Tout ça pour dire que pour faire du sport, il faut un bilan cardiovasculaire minimum qui permet de détecter ces anomalies. Et de citer le cas de Foé (Marc Vivien). Il y a Thuram (Lilian) qui a arrêté le football, mais c'est après qu'on s'est rendu compte qu'il avait une anomalie cardiaque. Ce n'est pas lié à l'entraînement. Parce que l'entraînement entraîne des modifications du muscle cardiaque et on pense que c'est ça. Parfois, c'est génétique et congénital.

Former des infirmiers et ajuster le plateau médical

La formation des infirmiers est dédiée normalement au ministère de la Santé. Le problème du Sénégal est que la formation est malade partout. Il n'y a pas que les infirmiers. Il faut des formations de base solide. ‘’Ce qui crée le chômage est qu'on donne aux gens des diplômes, alors qu'ils ne sont pas aptes. Et l'entreprise ne peut pas prendre des gens inaptes. Donc, il y a une inadéquation entre l'entreprise et la formation. Je pense que le ministère de l'Enseignement supérieur, les ministères concernés doivent s'asseoir, faire un état général de la formation et donner des objectifs. Il y a même des infirmiers qui sont là, mais qui n'ont jamais vu le matériel que nous utilisons en tant que médecins. Ce n'est pas possible. Et ces infirmiers font partie de nos équipes’’, précise-t-il. Avant de recommander que l'hôpital soit déjà accessible. 

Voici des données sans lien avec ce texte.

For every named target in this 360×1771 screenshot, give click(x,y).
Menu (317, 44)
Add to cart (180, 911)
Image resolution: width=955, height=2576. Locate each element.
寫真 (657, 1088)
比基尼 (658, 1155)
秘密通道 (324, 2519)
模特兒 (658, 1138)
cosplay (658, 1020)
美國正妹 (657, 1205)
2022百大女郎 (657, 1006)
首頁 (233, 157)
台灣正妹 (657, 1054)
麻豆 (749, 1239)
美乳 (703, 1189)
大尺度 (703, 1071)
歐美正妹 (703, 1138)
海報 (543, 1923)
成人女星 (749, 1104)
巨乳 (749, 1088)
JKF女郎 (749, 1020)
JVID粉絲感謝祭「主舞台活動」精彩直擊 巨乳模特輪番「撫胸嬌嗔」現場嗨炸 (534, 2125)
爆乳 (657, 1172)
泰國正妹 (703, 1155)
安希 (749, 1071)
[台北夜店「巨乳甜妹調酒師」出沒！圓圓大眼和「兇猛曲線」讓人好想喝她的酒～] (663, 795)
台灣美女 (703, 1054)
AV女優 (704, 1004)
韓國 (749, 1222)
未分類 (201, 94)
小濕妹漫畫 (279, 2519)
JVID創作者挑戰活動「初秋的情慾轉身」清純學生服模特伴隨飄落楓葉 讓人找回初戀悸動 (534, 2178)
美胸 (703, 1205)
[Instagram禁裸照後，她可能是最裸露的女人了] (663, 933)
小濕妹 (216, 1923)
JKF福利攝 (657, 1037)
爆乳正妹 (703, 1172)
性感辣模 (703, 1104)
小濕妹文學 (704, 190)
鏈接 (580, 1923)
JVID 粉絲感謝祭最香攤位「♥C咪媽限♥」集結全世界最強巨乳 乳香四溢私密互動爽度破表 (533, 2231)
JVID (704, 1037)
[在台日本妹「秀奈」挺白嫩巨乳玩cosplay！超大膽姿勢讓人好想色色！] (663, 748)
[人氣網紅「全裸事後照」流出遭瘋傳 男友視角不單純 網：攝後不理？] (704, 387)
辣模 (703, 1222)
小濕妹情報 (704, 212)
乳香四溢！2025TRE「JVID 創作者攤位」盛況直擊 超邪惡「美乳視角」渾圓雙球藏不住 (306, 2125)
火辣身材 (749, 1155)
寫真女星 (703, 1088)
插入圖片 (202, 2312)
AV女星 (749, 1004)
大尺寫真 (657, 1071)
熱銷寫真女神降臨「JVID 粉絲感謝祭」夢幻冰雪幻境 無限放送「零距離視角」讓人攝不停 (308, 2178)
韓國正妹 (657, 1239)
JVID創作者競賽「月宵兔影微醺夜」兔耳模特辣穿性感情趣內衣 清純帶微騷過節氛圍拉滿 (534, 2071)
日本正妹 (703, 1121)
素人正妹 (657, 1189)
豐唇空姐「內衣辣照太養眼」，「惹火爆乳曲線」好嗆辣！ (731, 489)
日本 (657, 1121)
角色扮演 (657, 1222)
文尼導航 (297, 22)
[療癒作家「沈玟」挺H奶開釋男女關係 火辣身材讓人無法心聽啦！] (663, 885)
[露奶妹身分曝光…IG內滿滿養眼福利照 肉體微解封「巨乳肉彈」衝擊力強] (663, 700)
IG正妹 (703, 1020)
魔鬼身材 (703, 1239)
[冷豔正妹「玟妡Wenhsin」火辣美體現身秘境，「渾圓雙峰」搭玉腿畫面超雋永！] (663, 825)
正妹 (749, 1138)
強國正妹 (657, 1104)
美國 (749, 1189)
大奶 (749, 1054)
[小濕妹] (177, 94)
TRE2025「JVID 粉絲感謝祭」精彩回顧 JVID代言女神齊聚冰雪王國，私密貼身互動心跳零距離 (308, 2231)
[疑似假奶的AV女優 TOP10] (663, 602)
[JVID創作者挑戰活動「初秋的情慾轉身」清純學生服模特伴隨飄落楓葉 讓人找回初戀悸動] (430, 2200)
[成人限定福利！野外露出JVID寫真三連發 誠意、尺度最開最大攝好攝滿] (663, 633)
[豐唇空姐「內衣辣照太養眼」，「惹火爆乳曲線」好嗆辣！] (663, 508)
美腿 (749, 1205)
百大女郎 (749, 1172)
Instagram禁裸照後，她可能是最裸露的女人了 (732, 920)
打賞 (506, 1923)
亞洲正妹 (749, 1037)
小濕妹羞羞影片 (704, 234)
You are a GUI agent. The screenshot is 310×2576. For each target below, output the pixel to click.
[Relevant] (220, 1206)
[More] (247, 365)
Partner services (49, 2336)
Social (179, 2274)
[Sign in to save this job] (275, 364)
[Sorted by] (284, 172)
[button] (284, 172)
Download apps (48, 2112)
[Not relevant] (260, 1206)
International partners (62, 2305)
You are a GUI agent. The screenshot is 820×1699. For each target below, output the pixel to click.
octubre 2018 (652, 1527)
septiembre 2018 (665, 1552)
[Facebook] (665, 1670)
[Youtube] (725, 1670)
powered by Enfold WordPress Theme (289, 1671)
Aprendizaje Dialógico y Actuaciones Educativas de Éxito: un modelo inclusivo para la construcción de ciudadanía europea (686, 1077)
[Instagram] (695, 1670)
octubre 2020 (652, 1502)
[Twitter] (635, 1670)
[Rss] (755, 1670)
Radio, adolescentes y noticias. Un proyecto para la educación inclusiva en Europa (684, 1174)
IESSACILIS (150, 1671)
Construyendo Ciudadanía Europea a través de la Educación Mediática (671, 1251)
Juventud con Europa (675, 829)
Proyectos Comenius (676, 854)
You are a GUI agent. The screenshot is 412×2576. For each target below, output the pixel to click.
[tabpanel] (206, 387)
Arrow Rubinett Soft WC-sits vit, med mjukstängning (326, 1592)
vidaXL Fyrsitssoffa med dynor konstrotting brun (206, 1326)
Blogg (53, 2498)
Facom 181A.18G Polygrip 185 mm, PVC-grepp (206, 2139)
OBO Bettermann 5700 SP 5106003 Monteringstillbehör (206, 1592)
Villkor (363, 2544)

‘’Il faut ensuite informer et éduquer les populations. Beaucoup de gens s'ignorent. Ils n'ont jamais vu de cardiologie. Si vos parents sont hypertendus, diabétiques, à partir de 30 ans, il faut vous regarder. Parce que ça peut arriver, c'est héréditaire. Vous n'y pouvez rien. Il y a des gens qui sont champions du monde et qui sont hypertendus. Cela n'a rien à voir’’.

En termes de nouvelles technologies, il y a beaucoup d'innovations en médecine, avec de plus en plus de robotique. ‘’On met des stents, prothèses... Avant, on ne pouvait qu'opérer face à certaines maladies. Maintenant, avec la technologie, on arrive à ne plus opérer, en faisant des traitements endo-vasculaires (à l'intérieur du vaisseau) et qui donnent les mêmes résultats. Par exemple, avant, si on vous fait un pompage aorto-coronarien, on ouvre votre thorax complètement. Vous êtes hospitalisé pendant une semaine, malade pendant un mois, s'il donne de bons résultats. Mais maintenant, avec du ressort, en 24 heures, on fait la même intervention et vous rentrez chez vous’’, conclut-il.